La Morte del goleador del 1982 deve essere uno sprone per seguire il suo esempio. Si può cadere, come successe al calcio professionista italiano in quello strano anno passato fra un inverno tormentato dalle polemiche e dai reati penali legati al calcio scommesse, e rialzarsi diventando la nazione più forte nel mondo del pallone. Ecco cosa ci lascia Paolo Rossi, e non è poca cosa. La convinzione che si può diventare migliori, si può vincere, anche se si è nella polvere. Si può alzare la Coppa del Mondo, anche quando pochi mesi prima si è vista la polizia entrare negli spogliatoi in cui ti cambi per cercare la prova di qualche fio che, se non proprio tu, ma i tuoi superiori devono scontare.

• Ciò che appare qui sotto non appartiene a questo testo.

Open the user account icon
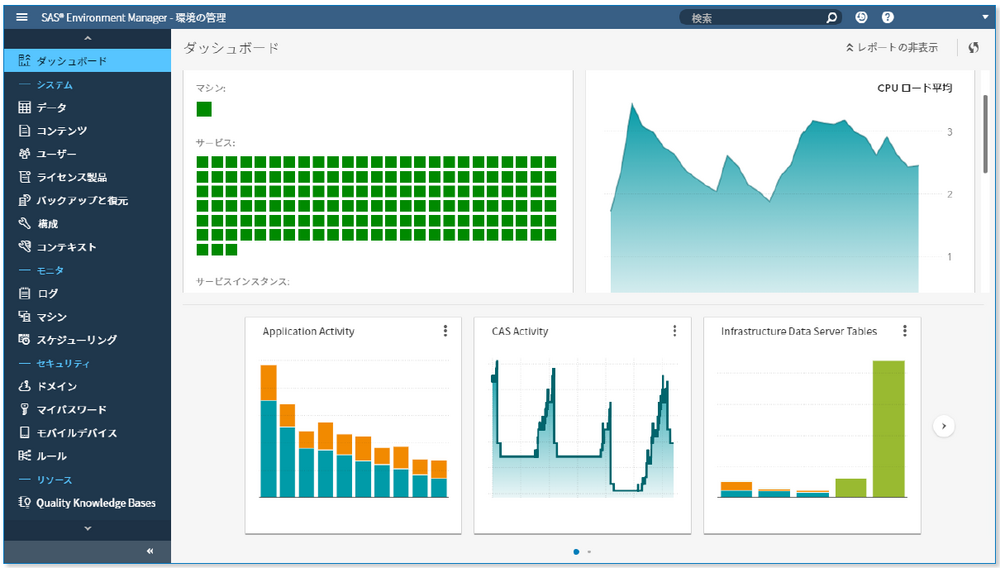The height and width of the screenshot is (568, 1000). click(862, 18)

Paolo Rossi ha vinto tanto. È nato in una cittadina, Vicenza, che è il simbolo in Italia e nel mondo della dedizione al lavoro. Rossi, come la quasi totalità dei suoi compaesani, hanno fatto dell’abnegazione e dell’impegno economico e civile la loro stessa ragione di vita. Ricordiamo che Paolo Rossi appena finita la sua carriera calcistica ha cominciato a lavorare. Cioè non ha pensato a godere dei benefici conquistati per i suoi meriti atletici, ma ha ricominciato una nuova vita facendo prima l’assicuratore e poi il manager di una società finanziaria. Certo poi ha lavorato anche come commentatore di Calcio in televisione e nei mass media. Ma è opportuno ricordare che il suo lavoro e impegno non ha mai avuto una soluzione di continuità. Da buon Veneto, aggiungerei da buon italiano, si è sempre rimboccato le maniche e ha sempre dato il massimo. Per questo esempio etico, per la sua assoluta fedeltà allo spirito del lavoro, che merita il ricordo di tutti noi. Certo io avrò sempre gli occhi del bambino che guardava Paolo Rossi mettere il pallone nella rete dell’Argentina, del Brasile e della Germania. Avrò sempre in mente il campione che ha saputo battere Diego Armando Maradona, detto niente, Zico, Falcao, Rumenigge. Ma Paolo Rossi non era solo questo. Paolo Rossi era un uomo. Una persona umile che amava la propria compagna, i propri figli, la propria famiglia. Era un uomo come tanti, ma allo stesso tempo un uomo che tanti volevano essere, insomma un modello di vita, un punto di riferimento di condotta morale ed etica. Mi vengono in mente dei versi  una canzone di Antonello Venditti: era l’anno dei mondiali, quelli del 1982, Paolo Rossi era un ragazzo come noi. Così lo definiva il cantante romano. E secondo me questo era il grande pregio di Pablito, fare cose grandi, diventare il re si Spagna, quando l’Italia vinse il mondiale a Madrid, ma allo stesso tempo rimanere persona umile e semplice.

Che dire? La morte di Paolo Rossi è un evento assolutamente triste. È come se i sogni di ragazzino, i sogni di un bambino, siano stati sfumati da un risveglio troppo brusco. Il Mondiale del 1982, Paolo Rossi, per me sono i ricordi di un’infanzia complessa e difficoltosa, come quella di tutti, ma allo stesso tempo felice, un’infanzia fatta di bandiere tricolori che sventolano per una palla finita nella rete giusta, cioè quella difesa dagli avversari. Insomma io non posso che dire grazie a Paolo Rossi. Grazie al suo racconto di vita che è patrimonio di tutta l’Italia.